- US regulators are coming for crypto.
- Over the past year, they have launched a barrage of proposals to regulate the industry.
DeFi is becoming enmeshed with the rest of the financial markets — leaving US regulators concerned about new risks.
That DeFi endangers consumers and the financial system at large, facilitates financial crime, and is being used to fund terrorist groups and America’s enemies.
Just last week, the Securities and Exchange Commission adopted a rule that DeFi lobbyists fear will force liquidity providers to shoulder a heavy compliance burden.
Let’s take a look at some of the newest regulatory proposals.
DEXs pulled into SEC’s orbit
The SEC has consulted on rules to widen the definition of “exchange.”
If approved, the new definition would force any electronic platform connecting buyers and sellers of securities to register with the regulator.
DeFi advocates say that could push the front ends of decentralised exchanges under the SEC’s authority.
That rule change isn’t final yet. Washington insiders say it’s been delayed by other priorities.
But it’s ready to go whenever the SEC gets around to adopting it.
Taxman comes for crypto
In August, the US tax authority proposed reporting rules that will force so-called “digital asset middlemen” — like DeFi and non-custodial wallet projects — to report the personal information of their customers.
The Internal Revenue Service is currently considering the deluge of comments it got from the public during its consultation process, which closed at the end of October.
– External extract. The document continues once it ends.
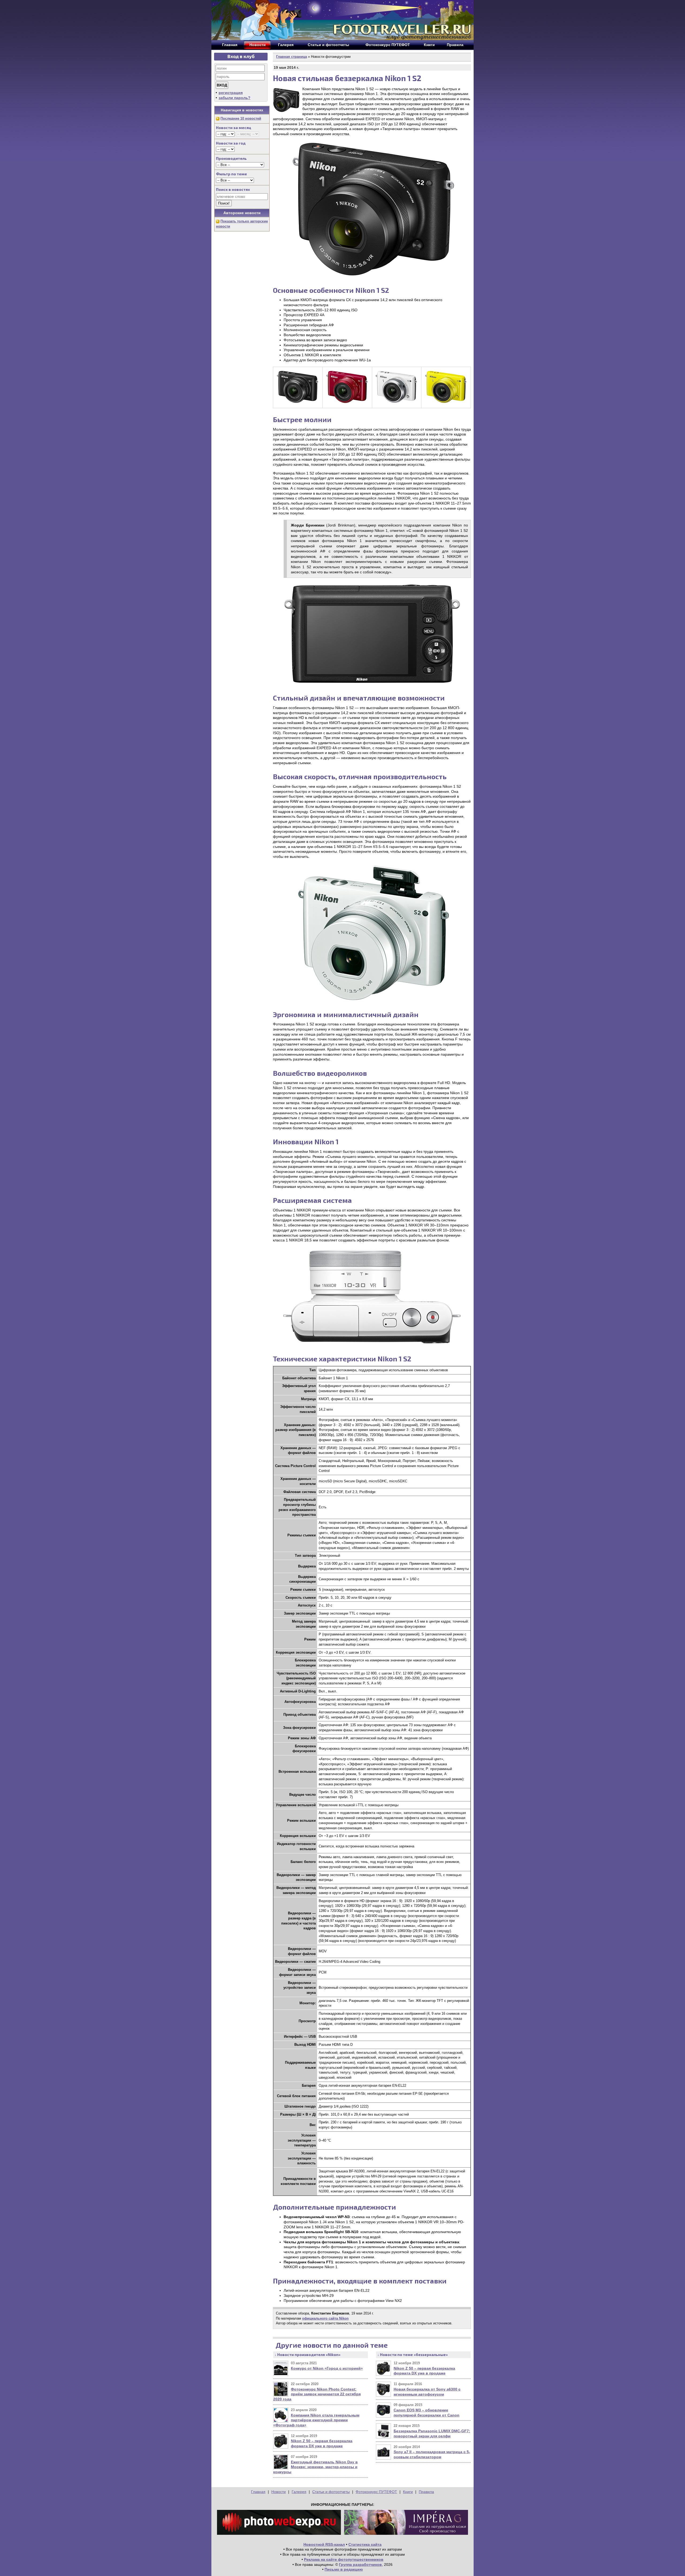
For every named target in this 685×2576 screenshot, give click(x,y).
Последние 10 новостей (240, 118)
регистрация (231, 92)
Treasury cracks down on crypto mixers
Financial institutions that interact with blenders must file reports about suspicious transactions, including wallet details and customers’ personal information, if the rules are adopted.
The Treasury is currently digesting comments received from the public on this proposal.
Law enforcement agencies have tied the use of mixers to money laundering and as a way for cybercriminals to get away with stolen funds.
The CFPB strikes
Even the US’s financial product watchdog the Consumer Financial Protection Bureau has turned up the heat.
It recently proposed to regulate crypto wallet providers under the same framework as large banks.
All this activity points to how the government is getting to grips with DeFi.
But there’s a culture clash.
DeFi promoters say their users value privacy, and ordering them to supply personal information to authorities is constitutional overreach.
Even more fundamentally, they say, it’s impossible for decentralised projects to comply even if they wanted to, as regulation always assumes the existence of an intermediary.
Regulators counter that most DeFi projects aren’t very decentralised.
There’s almost always someone — investors, promoters, developers — reaping the rewards or making the decisions, and they can be held accountable for compliance breaches.
Polygon Labs Chief Legal Officer Rebecca Rettig recently published a paper in which she and her co-authors present a model for how DeFi could be regulated to prevent illicit financing.
The industry is realising regulation is inevitable and is getting out in front of how it could develop.